The project cost $150 million to build and was partially funded by the federal government. But Metro Transit says the costs are worth it, considering that it connects to 200,000 jobs, 30% of which are outside of Minneapolis. It also connects directly to Burnsville’s Heart of the City, a burgeoning residential, arts, and retail center.
Benjamin Harper was one of the first to use the Orange Line on Saturday morning. A resident of South Minneapolis, he was waiting at the new Lake Street station for a bus to head to Burnsville to work a temp job manufacturing furniture. “I just picked it up cause I needed some extra cash,” Harper said, adding that the Orange Line won’t have a significant impact on his life.
Met Council member Phil Sterner, on the other hand, sees himself using the Orange Line quite a bit. “I actually go to church on 46th Street [in] Richfield on 66th; I have a rental property that I bought there so I’m actually going to be pretty active,” Sterner said on the day of the opening.
The route does have some drawbacks. It does not serve MVTA’s Burnsville Transit Station, a hub for routes serving the Mall of America, Prior Lake, and Shakopee. Riders wishing to connect to any of those routes must first cross a six-lane highway to transfer between buses or ride MVTA’s Orange Link, a move that could take at least five minutes.
It also lacks a dedicated transit lane on its entire route. And while it has a dedicated ramp to downtown Minneapolis and a dedicated tunnel under Interstate 494, it shares a lane with carpoolers for most of the way.
Metro Transit project manager Charles Carlson says it’s more efficient this way. “We can actually maximize the efficiency of infrastructure investment, and the width of the highway we can actually use versus having a bus and express lanes and general-purpose lanes by combining them,” Carlson said.

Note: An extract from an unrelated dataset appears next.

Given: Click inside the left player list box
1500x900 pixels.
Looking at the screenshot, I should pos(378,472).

The route uses diesel buses that were purchased and manufactured earlier this year, which climate change activists opposed because of their impact on the environment. Although the agency’s federal grant application stipulates only diesel buses are to be used, the agency is allowed to use other types of buses on the route on a trial basis, such as electric buses, coach buses, and double-deckers.
Originally scheduled to operate every 10 minutes on weekdays, it runs every 15 minutes on weekdays and every 30 minutes on weekends because of the agency’s ongoing driver shortage.

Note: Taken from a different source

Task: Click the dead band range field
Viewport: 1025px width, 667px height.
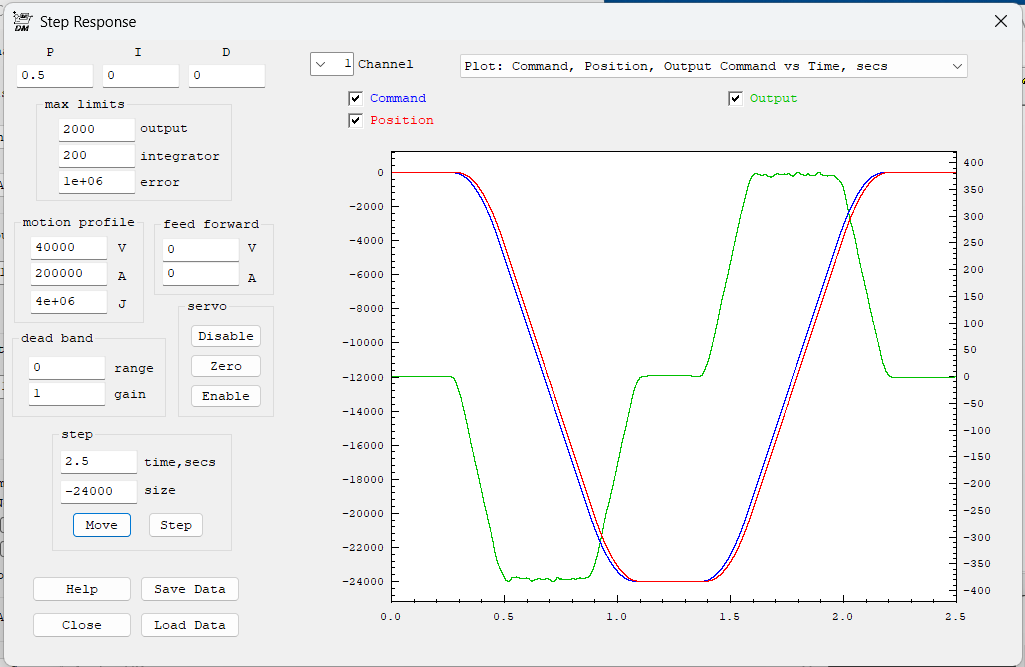Action: tap(67, 368)
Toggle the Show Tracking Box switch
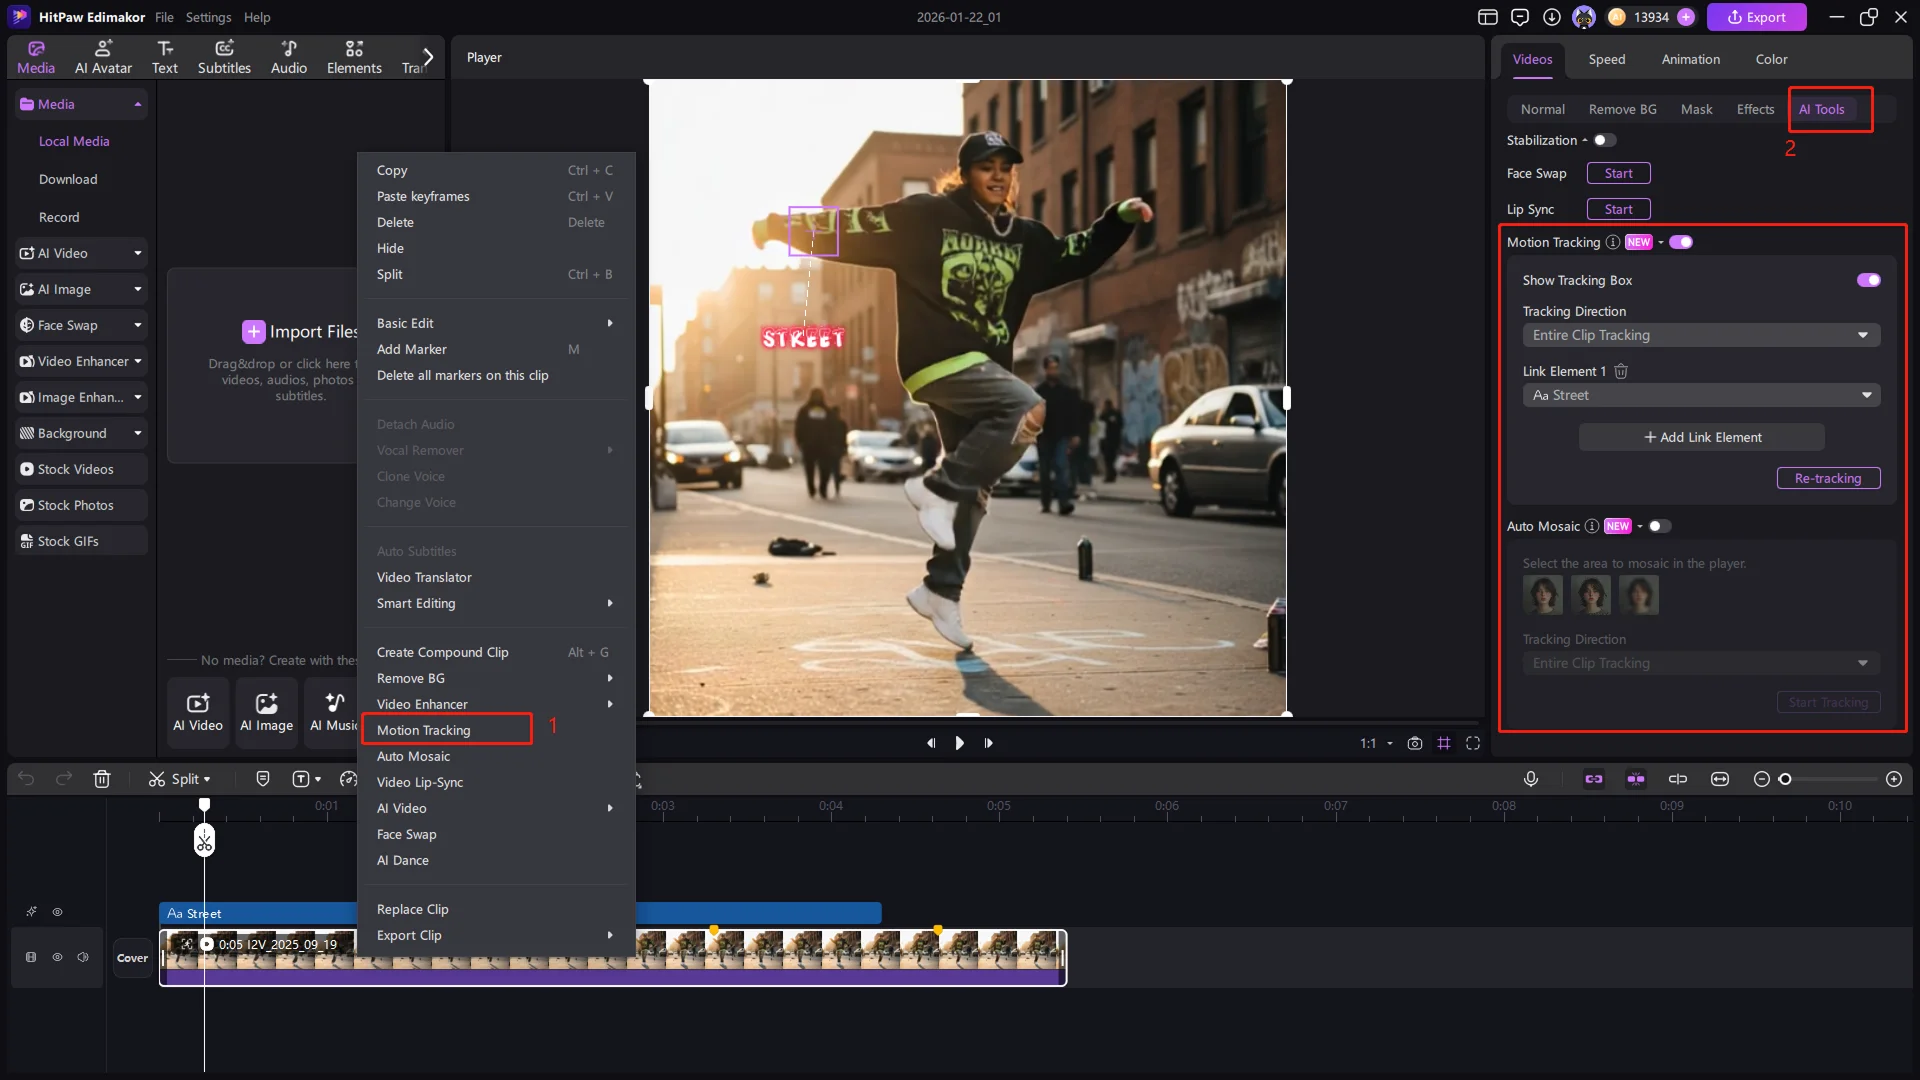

Also on December 4, Metro Transit returned to service electric buses dedicated to the C Line serving Penn Avenue in North Minneapolis after nine months, which were sidelined due to charger issues. The agency is also almost finished with its transition to a low-floor accessible bus fleet with the auction of its 14 of 22 remaining buses with stairs to climb by the doors on December 16.
Henry Pan is a contributing writer at the Minnesota Spokesman-Recorder.